## TASK GOAL
If a line in the entries below includes "item", show that line.

## STORED DATA
========

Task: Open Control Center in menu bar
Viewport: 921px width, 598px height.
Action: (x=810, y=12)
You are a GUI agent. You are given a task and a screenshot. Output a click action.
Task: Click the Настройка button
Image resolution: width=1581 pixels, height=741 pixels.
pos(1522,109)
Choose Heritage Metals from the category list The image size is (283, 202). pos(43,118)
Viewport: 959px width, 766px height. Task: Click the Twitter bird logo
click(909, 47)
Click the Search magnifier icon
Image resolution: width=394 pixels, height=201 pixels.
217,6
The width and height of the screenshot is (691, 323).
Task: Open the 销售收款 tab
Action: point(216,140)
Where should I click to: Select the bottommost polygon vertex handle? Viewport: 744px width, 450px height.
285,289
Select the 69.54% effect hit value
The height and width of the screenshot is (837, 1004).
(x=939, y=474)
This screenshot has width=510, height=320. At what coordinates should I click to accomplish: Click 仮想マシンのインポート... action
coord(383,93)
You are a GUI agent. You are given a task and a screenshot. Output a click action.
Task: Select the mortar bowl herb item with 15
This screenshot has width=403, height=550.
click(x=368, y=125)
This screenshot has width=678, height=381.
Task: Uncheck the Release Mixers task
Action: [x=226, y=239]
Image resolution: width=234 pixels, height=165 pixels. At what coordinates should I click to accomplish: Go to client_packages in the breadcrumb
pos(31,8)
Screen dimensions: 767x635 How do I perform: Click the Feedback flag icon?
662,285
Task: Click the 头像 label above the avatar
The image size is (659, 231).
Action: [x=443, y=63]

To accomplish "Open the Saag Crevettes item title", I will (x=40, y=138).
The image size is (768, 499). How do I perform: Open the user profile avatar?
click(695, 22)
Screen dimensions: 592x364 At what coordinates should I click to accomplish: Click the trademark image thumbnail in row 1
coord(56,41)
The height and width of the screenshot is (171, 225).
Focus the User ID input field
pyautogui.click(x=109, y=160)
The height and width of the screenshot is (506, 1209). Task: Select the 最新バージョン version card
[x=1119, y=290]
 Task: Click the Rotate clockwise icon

========

## OUTPUT OF THE TASK
Task: Select the mortar bowl herb item with 15
To accomplish "Open the Saag Crevettes item title", I will (x=40, y=138).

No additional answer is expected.